If Two Days, One Night is not long enough, spend more time in the company of Belgium's celebrated storytellers, Jean-Pierre and Luc Dardenne.
6 Nov 2014 - 3:14 PM  UPDATED 6 Nov 2014 - 3:53 PM

Movies about disenfranchised Belgians wouldn’t typically get bums on seats, but the Dardenne brothers aren’t your typical filmmakers. Though their characters face a glum future, the audience is never left to wallow in misery, thanks to the brothers’ no-fuss treatment of challenging situations, and willingness to celebrate tiny triumphs along the way.  

It’s not for nothing that they’ve won the prestigious Palme d’Or twice; their powerful stories of working class people resonate with the French Riviera film elite, as much as the mums and dads on struggle street.

In his review of the brothers’ latest, Two Days, One Night, Shane Danielsen says:

"Their point-of-view is liberal and humane, but never simplistic or indulgent.

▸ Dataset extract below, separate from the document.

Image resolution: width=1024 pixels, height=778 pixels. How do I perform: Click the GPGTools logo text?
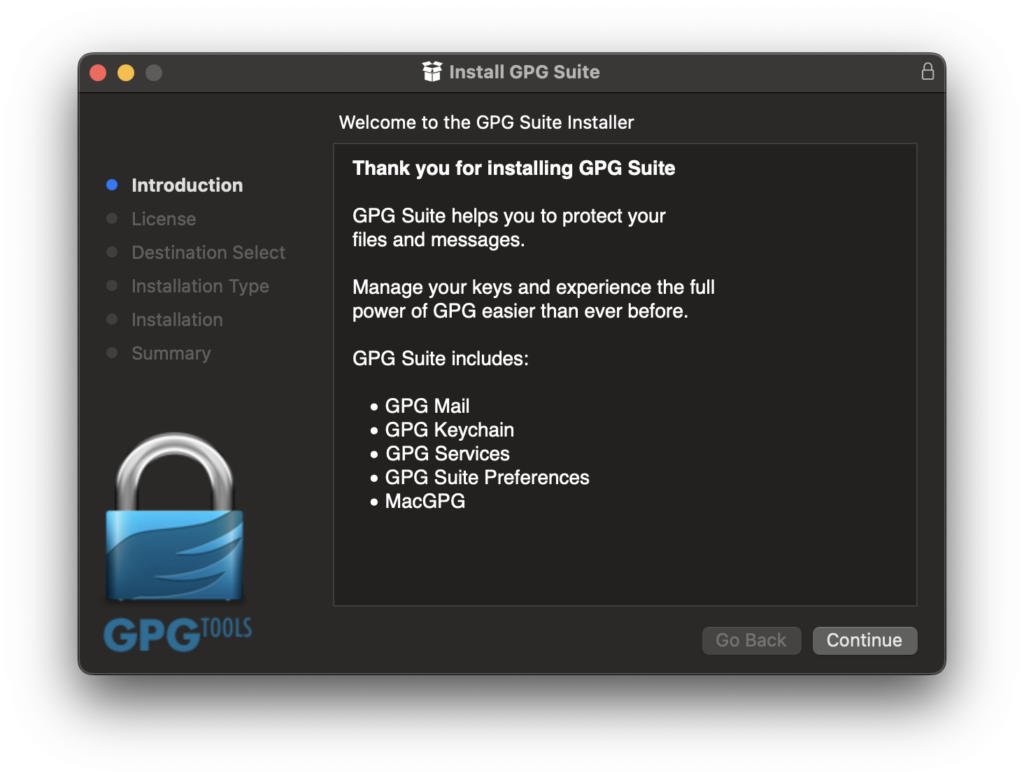pyautogui.click(x=178, y=634)
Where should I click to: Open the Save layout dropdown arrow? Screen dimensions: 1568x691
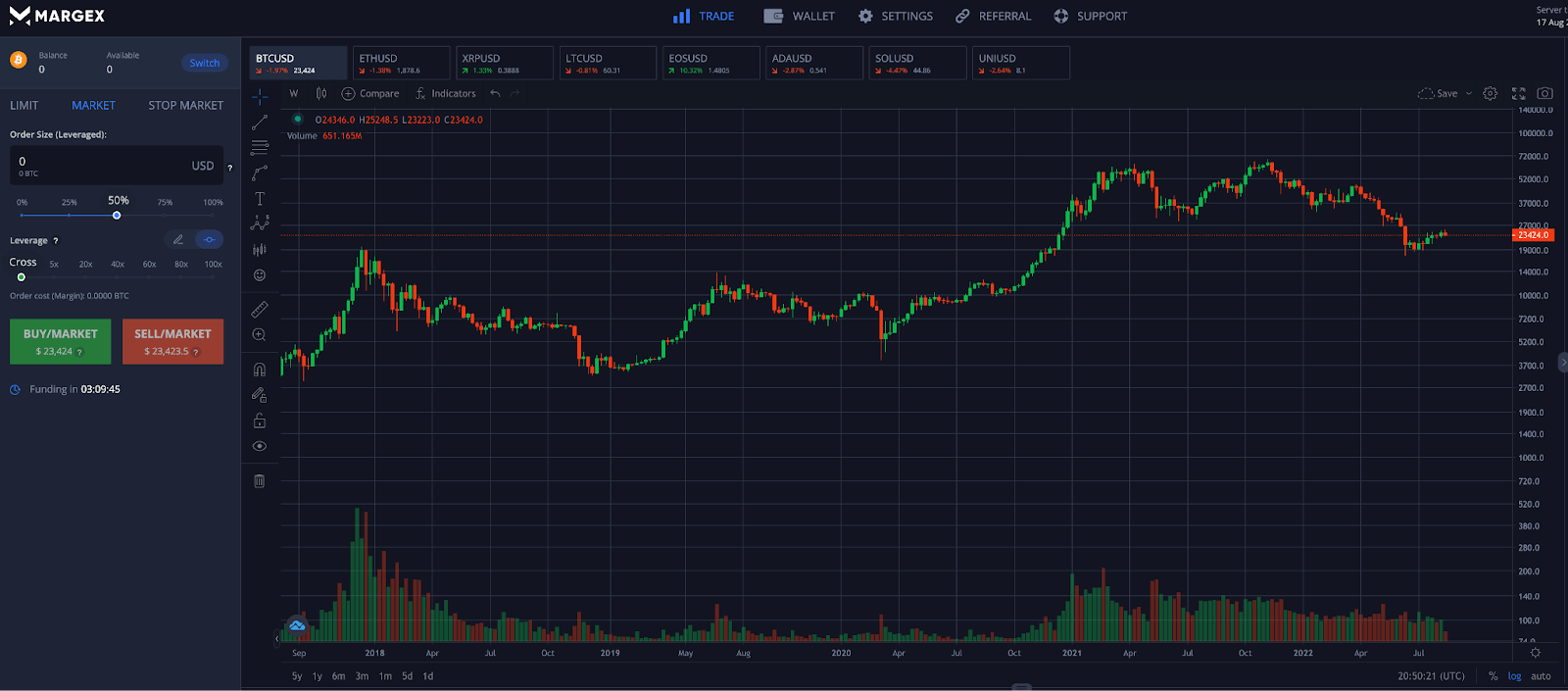point(1469,93)
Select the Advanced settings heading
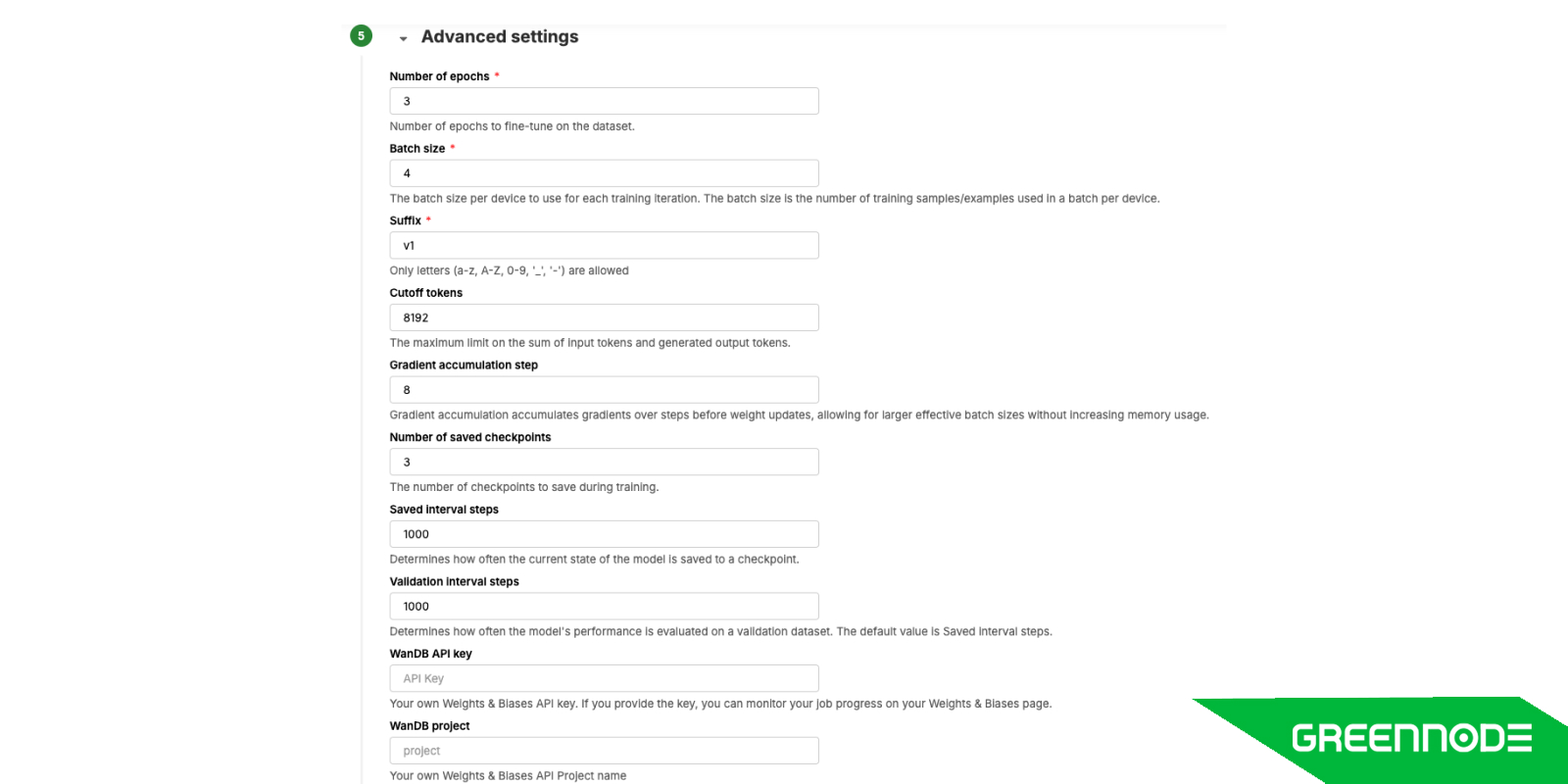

They take no obvious sides, simply present the issue and allow their characters to work out their dilemmas, respecting each of them enough to grant them the validity of their own reasons for doing and believing the things they do.”

SBS Movies is co-distributing Two Days, One Night in a partnership with Madman Films, and you should go and see it in cinemas now (and read Shane’s review in full here).

We also have two movies by the Dardenne Brothers available to watch for free at SBS on Demand right now:


The Child


The Dardennes won their second Palme d’Or for the morally ambiguous story of a petty criminal whose interest in his newborn baby is limited to how much it might fetch on the black market. Belatedly, he sees the error of his ways and sets out to undo his callous deed.



Lorna’s Silence


Lorna is an Albanian immigrant in a sham marriage that was orchestrated by her crooked sponsors. A Russian crime boss in need of citizenship comes looking for a wife, and Lorna faces the predicament of being embroiled in a plot to kill her junkie husband by an orchestrated overdose.